In Turchia, in un contesto di dissenso verso il regime di Erdogan, un medico sta giocando da solo contro tutti, nonostante la mancanza di pubblicazioni a sostegno delle sue intuizioni. Il rinomato e conosciuto ematologo Ercüment Ovali ha annunciato di aver trovato un vaccino contro l’infezione da SARS-CoV-2. Questo vaccino è a base di dornase alfa, che di solito viene utilizzato per il trattamento persone affette da fibrosi cistica. L'annuncio ha suscitato una vera e propria speranza in Turchia, dove il virus ha ufficialmente causato più di 3.000 vittime. Le sperimentazioni cliniche sugli animali sono in corso e una parte della popolazione ritiene che sia la strada giusta.
Di fronte all'universalità di coloro che si suppone siano in grado di prevenire o curare la COVID-19, ci si può interrogare sulla nostra incapacità di accettare l'assenza di cure, l'incertezza e l'attesa. Siamo programmati cognitivamente per riempire il vuoto di pseudo-conoscenza?
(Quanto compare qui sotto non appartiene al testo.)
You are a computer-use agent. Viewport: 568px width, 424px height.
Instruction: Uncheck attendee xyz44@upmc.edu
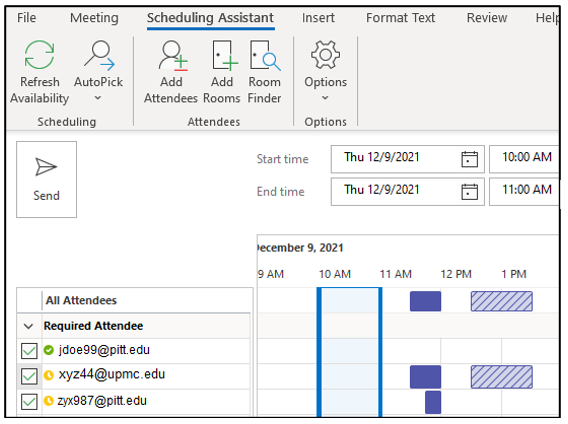tap(29, 376)
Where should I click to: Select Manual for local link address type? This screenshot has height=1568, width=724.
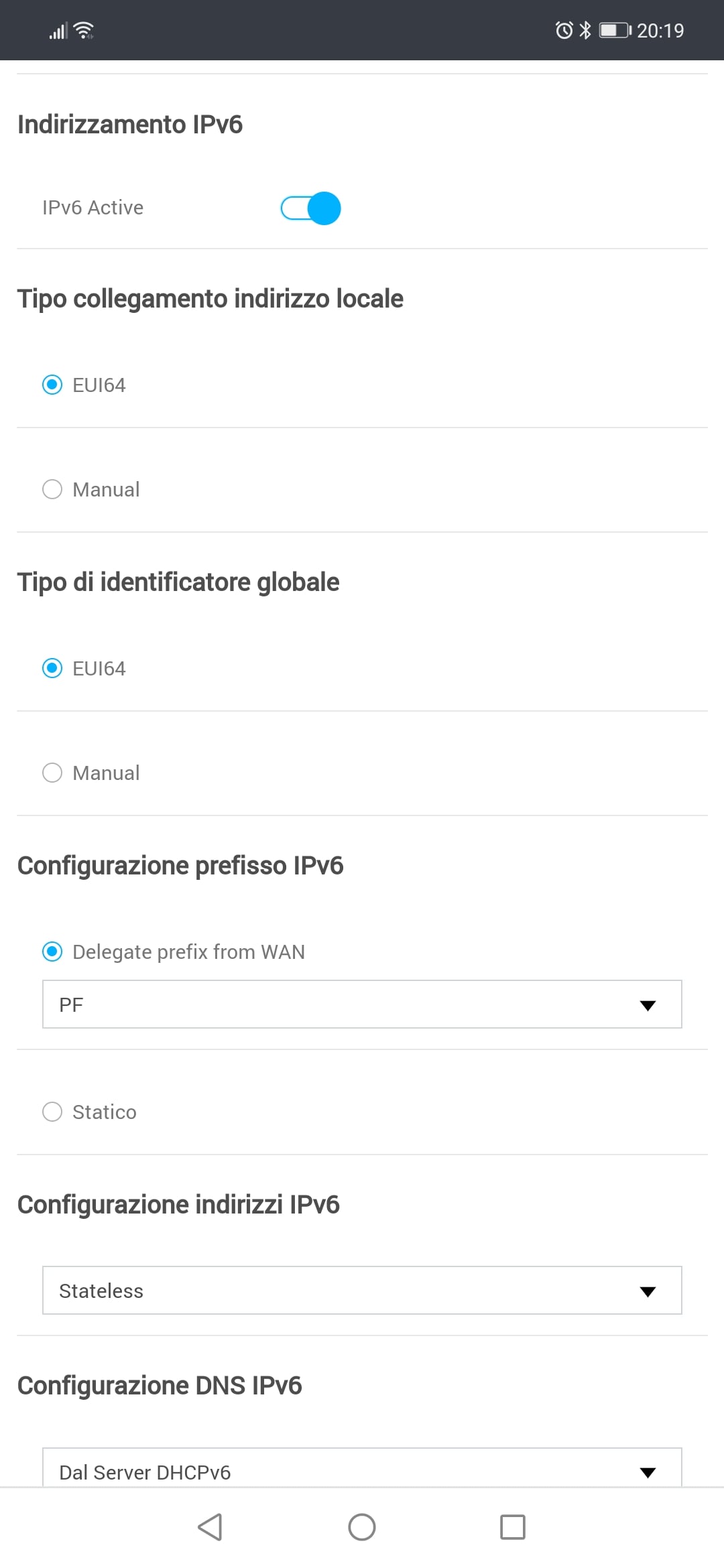[x=52, y=489]
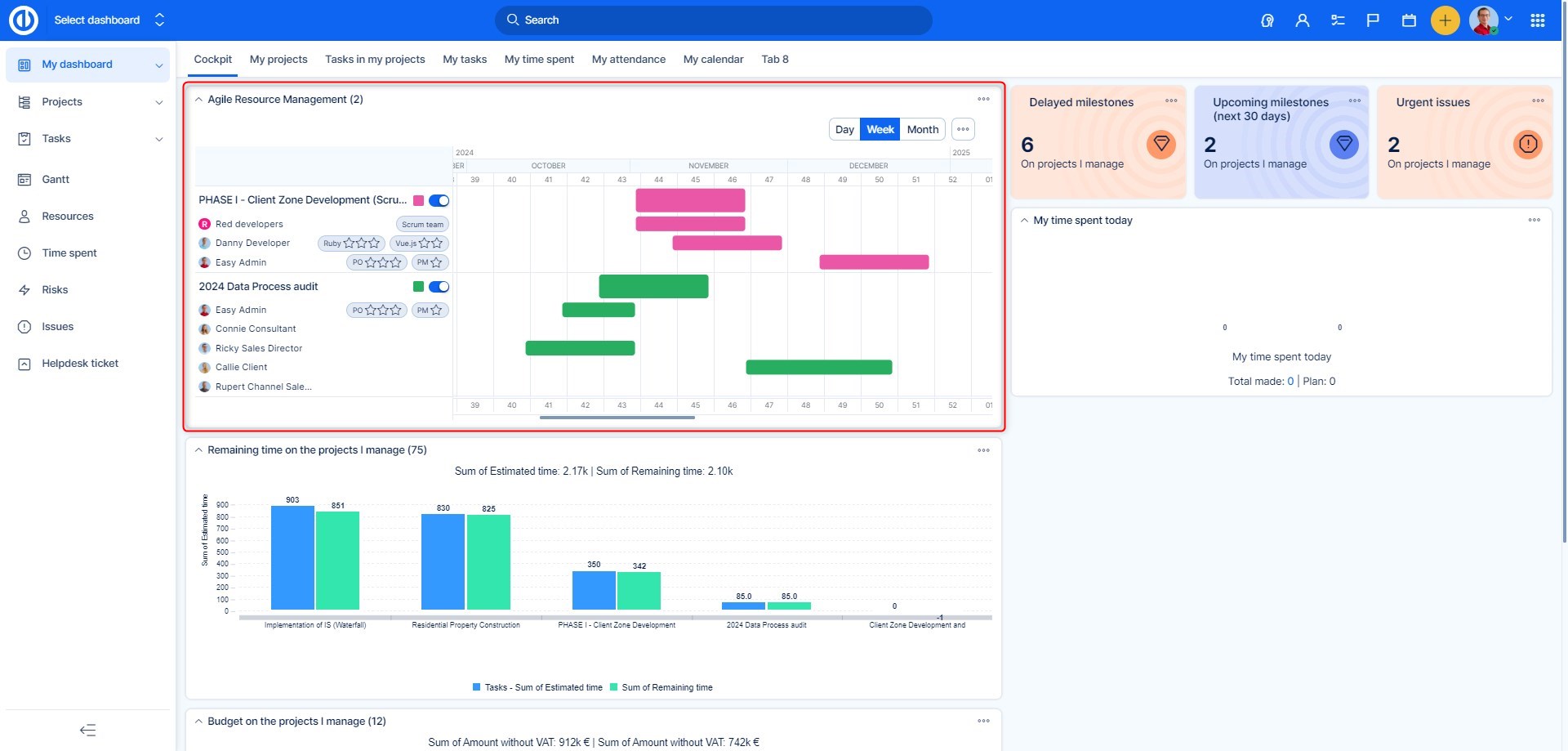This screenshot has height=751, width=1568.
Task: Click the user profile icon in header
Action: (x=1302, y=20)

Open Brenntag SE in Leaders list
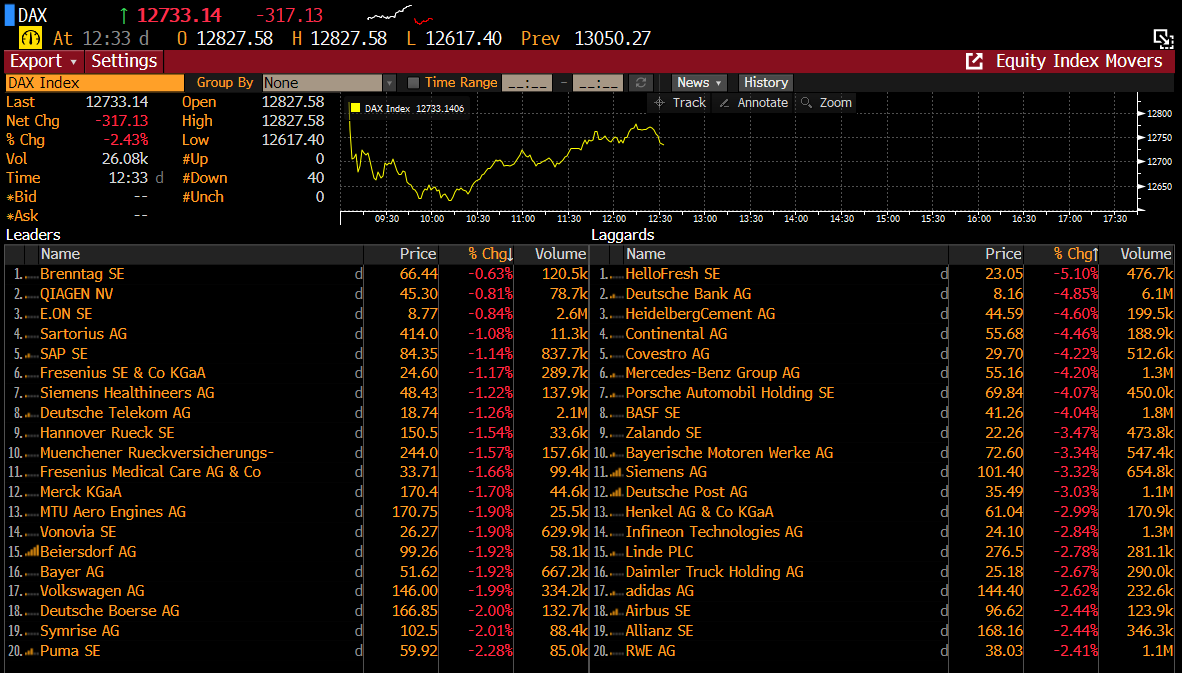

Nulla è meno certo: «A volte si dice che le persone, in generale, non amino affatto l'incertezza e preferiscano risposte chiare, semplici e definitive alle domande che si pongono», dice Sebastian Dieguez. «Quindi è un pregiudizio cognitivo, a volte chiamato 'il bisogno di chiusura'». Ma non è così semplice.
«Alcune recenti ricerche suggeriscono che la maggior parte delle persone affronta molto bene l'incertezza, e preferisce che si dica “non lo sappiamo” piuttosto che si facciano affermazioni infondate. Credo quindi che ci sia un problema più generale di comprensione della scienza e della comunicazione scientifica. L'idea che la scienza consista in scoperte incredibili, rivoluzioni improvvise o trionfi sullo scetticismo prevalente è sopravvalutata nei media, nei film e persino nella divulgazione della scienza. La scienza sarebbe una sorta di percorso ad ostacoli con la verità alla fine. Forse è il momento di parlare di scienza in un modo diverso, smettila di "raccontarla" come un film hollywoodiano con un inizio e una fine».
Più che mai, abbiamo bisogno di scienziati e medici che siano umili, che siano disposti a dire "non lo so". Siamo in grado di ascoltarli. Verrà il momento in cui li ringrazieremo per non averci fatto false promesse.